-- Short problem --
Copy the data below verbatim, from the line with "Select the Calculator app icon" up to and including the line with "[x=410, y=787]".

-- Record extracts --
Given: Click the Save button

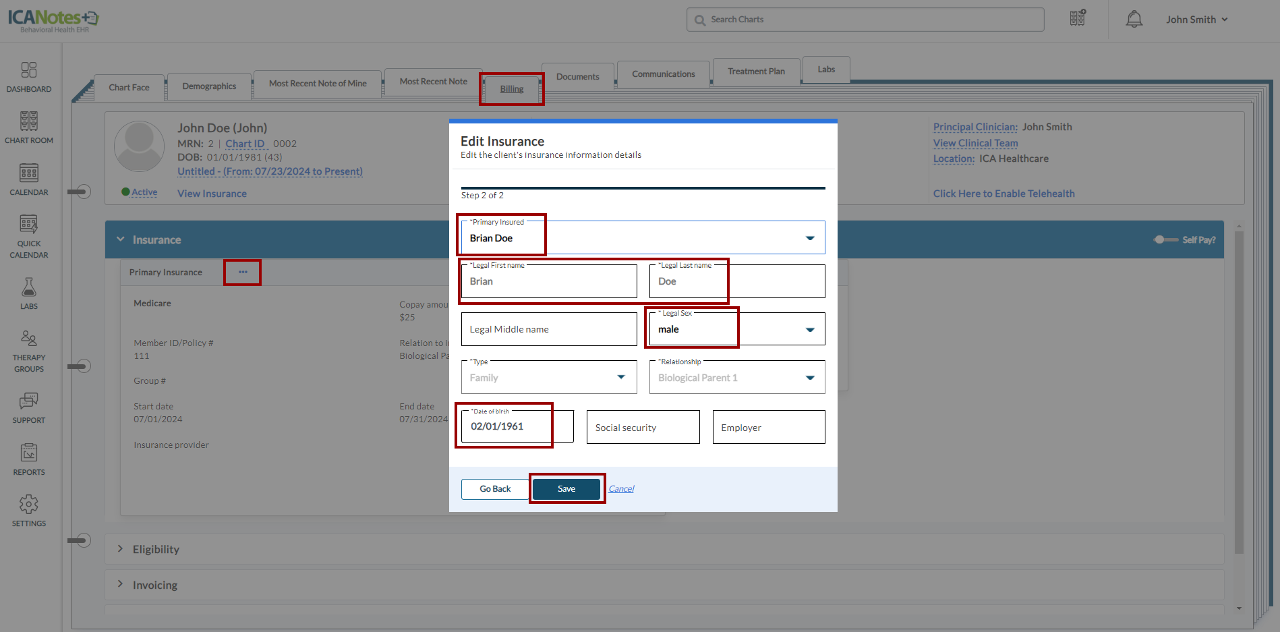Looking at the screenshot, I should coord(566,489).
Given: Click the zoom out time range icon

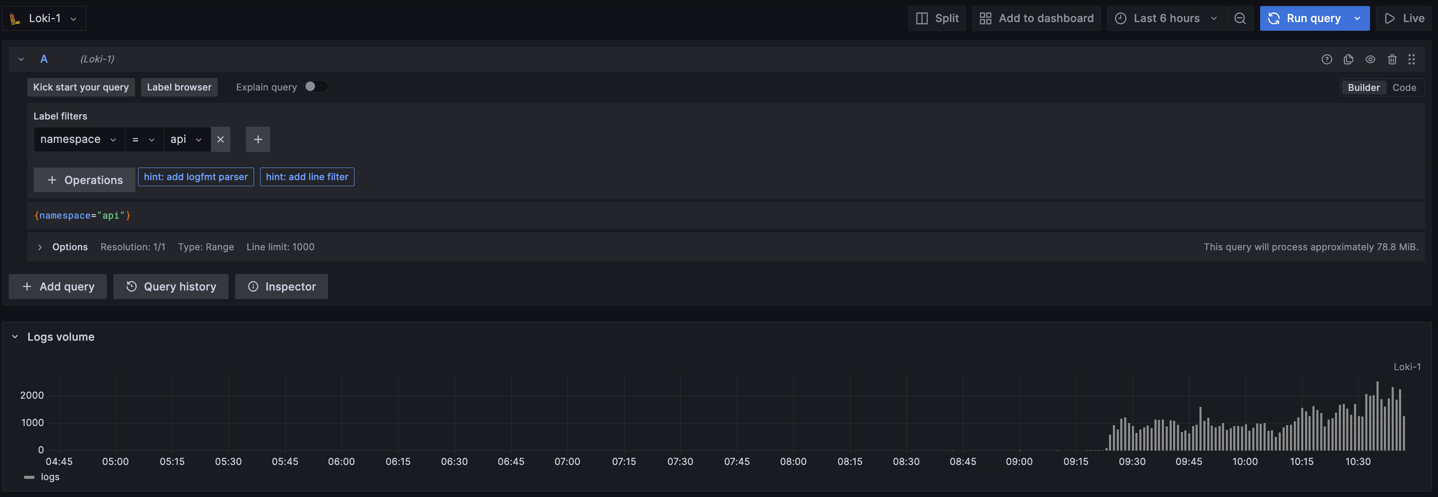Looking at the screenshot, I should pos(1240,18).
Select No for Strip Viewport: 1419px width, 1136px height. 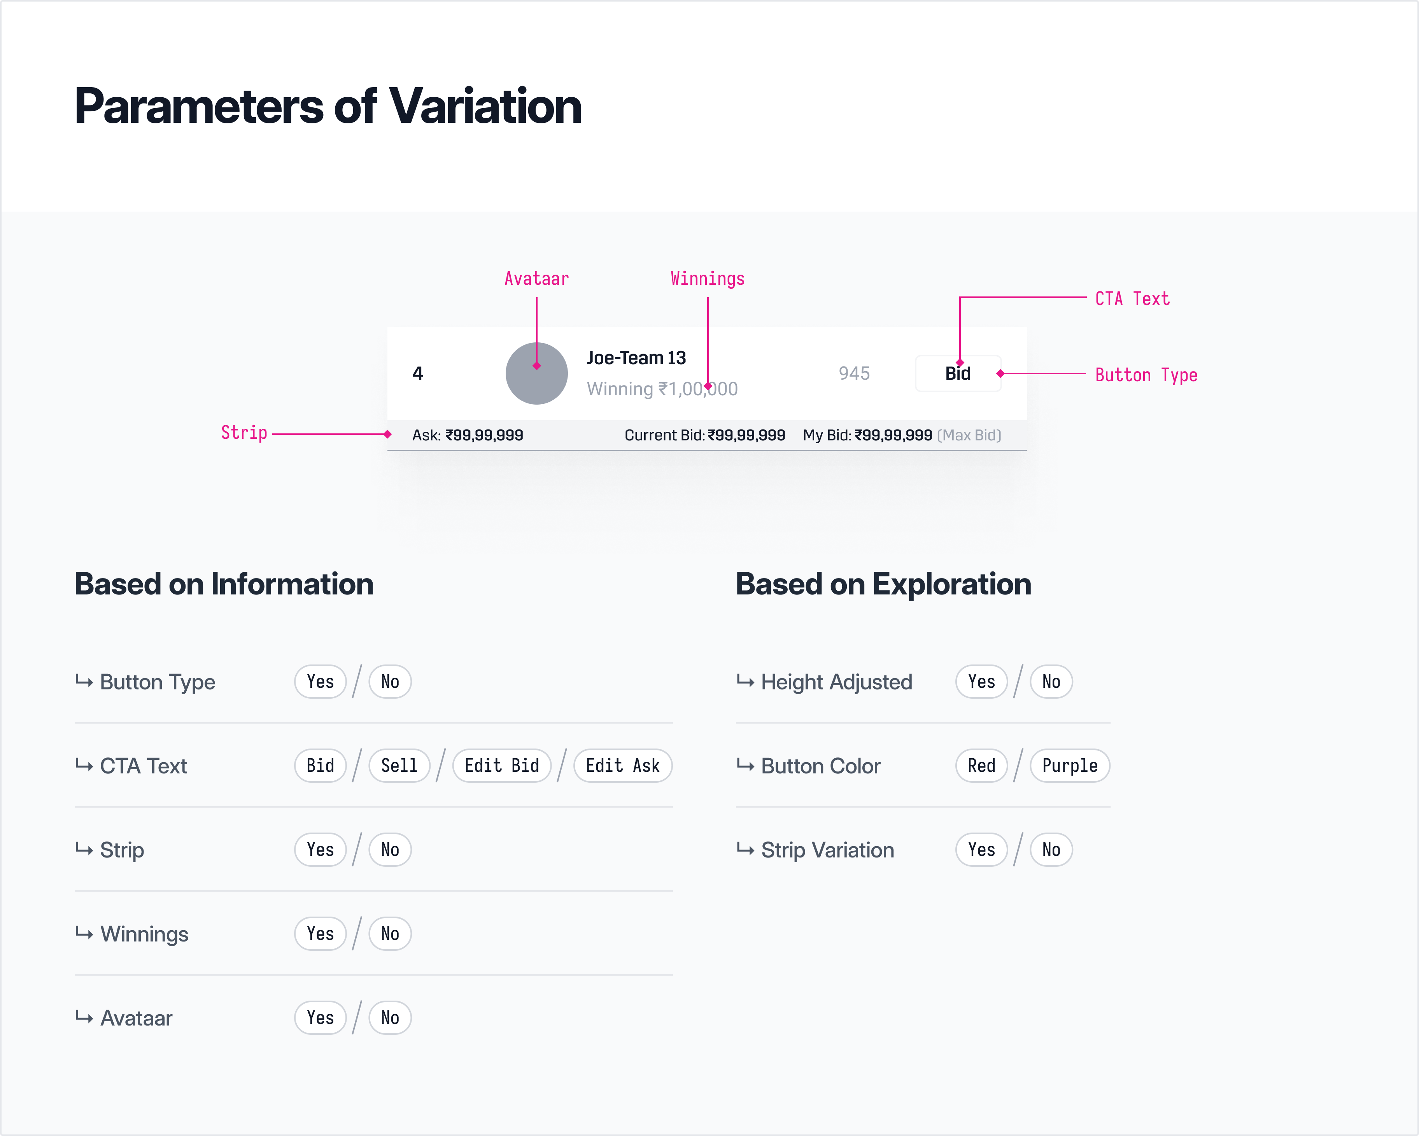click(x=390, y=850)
==
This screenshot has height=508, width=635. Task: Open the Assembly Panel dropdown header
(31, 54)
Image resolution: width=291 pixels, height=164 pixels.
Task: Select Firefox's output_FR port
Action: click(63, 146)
--
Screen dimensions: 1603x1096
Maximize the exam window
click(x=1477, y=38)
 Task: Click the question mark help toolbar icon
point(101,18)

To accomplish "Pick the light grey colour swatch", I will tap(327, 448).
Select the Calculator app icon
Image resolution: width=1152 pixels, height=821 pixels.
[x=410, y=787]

-- The result --
Select the Calculator app icon
Image resolution: width=1152 pixels, height=821 pixels.
[x=410, y=787]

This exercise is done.